GOAL OF THE EXERCISE
Produce an exact copy of the lines below, starting at the first and ending with the line containing "The height and width of the screenshot is (819, 1456).".

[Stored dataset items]
━━━━━━

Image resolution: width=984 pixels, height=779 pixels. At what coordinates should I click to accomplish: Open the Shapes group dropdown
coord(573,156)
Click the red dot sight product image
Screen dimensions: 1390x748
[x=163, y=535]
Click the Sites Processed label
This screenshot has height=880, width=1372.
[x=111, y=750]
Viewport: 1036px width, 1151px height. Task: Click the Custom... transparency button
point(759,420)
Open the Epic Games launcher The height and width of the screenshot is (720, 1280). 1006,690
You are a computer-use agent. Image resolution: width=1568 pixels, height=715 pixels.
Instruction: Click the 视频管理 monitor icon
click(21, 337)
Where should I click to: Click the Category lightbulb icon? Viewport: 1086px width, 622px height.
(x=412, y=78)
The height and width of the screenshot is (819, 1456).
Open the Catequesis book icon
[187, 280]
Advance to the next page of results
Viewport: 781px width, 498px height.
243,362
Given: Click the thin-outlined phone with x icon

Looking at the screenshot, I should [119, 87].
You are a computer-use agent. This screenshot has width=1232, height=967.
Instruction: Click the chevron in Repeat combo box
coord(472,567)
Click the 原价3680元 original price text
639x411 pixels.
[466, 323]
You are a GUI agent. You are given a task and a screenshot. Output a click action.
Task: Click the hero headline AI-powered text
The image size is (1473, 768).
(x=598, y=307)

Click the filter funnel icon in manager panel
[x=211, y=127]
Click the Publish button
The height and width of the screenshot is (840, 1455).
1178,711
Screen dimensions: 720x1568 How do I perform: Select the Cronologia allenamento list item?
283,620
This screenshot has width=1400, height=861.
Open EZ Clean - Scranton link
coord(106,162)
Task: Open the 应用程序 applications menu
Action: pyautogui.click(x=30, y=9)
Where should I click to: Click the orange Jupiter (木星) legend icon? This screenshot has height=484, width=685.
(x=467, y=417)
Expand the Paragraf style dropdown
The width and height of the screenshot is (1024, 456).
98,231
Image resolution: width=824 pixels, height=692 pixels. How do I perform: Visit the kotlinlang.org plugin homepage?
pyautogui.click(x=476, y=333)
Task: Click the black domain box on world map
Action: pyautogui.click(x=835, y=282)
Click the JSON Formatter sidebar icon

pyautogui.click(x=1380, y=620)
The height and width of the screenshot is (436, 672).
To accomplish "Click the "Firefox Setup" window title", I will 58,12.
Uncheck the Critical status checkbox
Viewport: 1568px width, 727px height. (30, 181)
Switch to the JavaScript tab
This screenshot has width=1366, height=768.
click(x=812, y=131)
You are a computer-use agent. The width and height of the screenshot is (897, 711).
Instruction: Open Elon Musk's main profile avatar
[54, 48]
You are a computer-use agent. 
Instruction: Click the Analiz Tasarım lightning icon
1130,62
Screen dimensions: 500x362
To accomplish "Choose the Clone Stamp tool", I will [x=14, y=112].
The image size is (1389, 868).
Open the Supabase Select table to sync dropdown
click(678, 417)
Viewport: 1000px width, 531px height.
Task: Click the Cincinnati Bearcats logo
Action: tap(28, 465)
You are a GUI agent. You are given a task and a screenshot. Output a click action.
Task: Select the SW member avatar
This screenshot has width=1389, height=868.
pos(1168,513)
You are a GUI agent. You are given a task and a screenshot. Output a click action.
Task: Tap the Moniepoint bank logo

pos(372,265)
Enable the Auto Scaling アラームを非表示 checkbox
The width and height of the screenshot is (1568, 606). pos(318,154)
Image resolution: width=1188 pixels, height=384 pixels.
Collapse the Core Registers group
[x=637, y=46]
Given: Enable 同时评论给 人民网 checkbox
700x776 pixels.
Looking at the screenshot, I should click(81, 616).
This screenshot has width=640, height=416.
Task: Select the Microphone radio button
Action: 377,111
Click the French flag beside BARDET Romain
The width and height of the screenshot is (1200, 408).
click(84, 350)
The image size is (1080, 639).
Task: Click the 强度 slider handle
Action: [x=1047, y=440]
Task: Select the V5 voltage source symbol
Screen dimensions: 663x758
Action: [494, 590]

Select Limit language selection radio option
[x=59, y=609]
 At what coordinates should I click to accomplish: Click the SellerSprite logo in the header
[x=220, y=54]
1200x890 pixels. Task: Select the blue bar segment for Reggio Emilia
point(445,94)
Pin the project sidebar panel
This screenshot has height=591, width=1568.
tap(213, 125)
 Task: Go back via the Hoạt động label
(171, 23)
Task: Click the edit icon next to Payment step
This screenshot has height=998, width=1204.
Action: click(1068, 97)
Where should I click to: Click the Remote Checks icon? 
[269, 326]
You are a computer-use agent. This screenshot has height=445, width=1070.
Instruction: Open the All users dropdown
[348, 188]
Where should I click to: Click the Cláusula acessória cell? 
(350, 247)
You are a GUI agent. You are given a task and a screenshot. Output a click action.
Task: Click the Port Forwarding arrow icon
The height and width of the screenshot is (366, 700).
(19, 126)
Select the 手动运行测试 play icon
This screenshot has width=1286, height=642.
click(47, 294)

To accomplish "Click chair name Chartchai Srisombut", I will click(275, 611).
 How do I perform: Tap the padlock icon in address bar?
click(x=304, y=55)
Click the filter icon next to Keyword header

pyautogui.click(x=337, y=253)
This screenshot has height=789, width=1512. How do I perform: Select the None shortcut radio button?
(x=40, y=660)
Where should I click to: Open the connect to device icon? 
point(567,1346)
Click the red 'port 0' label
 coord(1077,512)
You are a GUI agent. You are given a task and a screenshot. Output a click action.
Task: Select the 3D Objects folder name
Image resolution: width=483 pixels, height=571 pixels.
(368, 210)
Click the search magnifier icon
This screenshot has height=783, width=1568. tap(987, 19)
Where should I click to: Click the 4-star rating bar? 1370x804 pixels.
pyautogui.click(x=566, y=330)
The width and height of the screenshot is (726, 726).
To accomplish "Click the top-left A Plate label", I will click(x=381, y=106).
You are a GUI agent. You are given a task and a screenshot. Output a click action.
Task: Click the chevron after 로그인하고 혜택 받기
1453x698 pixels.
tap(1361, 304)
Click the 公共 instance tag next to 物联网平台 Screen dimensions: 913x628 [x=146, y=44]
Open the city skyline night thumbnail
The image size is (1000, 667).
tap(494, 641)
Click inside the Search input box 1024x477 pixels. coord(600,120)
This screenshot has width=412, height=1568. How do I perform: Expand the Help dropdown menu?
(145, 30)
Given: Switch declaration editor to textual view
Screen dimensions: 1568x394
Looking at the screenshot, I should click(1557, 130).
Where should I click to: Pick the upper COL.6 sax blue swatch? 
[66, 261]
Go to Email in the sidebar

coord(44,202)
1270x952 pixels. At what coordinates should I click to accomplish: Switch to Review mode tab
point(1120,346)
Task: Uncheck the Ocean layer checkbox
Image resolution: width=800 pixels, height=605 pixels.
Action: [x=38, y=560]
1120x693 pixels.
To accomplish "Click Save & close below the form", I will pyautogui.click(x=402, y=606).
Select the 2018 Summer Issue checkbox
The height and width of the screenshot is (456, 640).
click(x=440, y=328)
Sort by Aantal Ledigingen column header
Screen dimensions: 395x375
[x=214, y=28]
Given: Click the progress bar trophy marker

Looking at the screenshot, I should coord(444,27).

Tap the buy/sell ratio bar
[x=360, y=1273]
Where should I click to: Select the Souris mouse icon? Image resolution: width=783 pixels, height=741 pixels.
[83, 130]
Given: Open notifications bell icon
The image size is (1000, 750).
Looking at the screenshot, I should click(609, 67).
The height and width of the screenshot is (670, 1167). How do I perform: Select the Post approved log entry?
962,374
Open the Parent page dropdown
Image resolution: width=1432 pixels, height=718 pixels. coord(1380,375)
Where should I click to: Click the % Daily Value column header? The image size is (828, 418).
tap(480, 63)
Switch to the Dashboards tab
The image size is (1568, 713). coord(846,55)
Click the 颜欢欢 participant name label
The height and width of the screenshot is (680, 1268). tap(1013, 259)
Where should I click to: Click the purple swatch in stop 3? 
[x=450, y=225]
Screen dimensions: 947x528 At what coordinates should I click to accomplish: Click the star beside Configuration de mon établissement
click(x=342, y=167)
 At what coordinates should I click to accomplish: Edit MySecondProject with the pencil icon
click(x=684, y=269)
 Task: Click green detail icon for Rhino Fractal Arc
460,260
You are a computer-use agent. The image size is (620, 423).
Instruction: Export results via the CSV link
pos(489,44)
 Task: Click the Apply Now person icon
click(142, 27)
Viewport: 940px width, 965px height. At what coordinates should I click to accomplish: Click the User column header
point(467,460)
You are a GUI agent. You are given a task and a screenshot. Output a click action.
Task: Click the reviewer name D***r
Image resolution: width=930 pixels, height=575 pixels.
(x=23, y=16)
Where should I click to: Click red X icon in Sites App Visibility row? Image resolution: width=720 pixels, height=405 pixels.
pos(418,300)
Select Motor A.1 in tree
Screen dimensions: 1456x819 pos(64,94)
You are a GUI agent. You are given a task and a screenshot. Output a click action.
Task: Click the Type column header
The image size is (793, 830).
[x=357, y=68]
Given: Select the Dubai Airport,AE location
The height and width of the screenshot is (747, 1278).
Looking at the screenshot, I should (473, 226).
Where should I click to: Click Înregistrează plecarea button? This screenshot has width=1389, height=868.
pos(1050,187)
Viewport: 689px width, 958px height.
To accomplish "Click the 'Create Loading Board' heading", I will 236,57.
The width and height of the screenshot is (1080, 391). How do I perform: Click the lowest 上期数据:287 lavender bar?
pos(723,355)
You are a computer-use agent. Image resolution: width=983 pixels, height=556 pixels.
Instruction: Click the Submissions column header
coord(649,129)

━━━━━━

TASK RESULT
Image resolution: width=984 pixels, height=779 pixels. At what coordinates should I click to accomplish: Open the Shapes group dropdown
coord(573,156)
Click the red dot sight product image
Screen dimensions: 1390x748
[x=163, y=535]
Click the Sites Processed label
This screenshot has height=880, width=1372.
[x=111, y=750]
Viewport: 1036px width, 1151px height. Task: Click the Custom... transparency button
point(759,420)
Open the Epic Games launcher The height and width of the screenshot is (720, 1280). 1006,690
You are a computer-use agent. Image resolution: width=1568 pixels, height=715 pixels.
Instruction: Click the 视频管理 monitor icon
click(21, 337)
Where should I click to: Click the Category lightbulb icon? Viewport: 1086px width, 622px height.
(x=412, y=78)
The height and width of the screenshot is (819, 1456).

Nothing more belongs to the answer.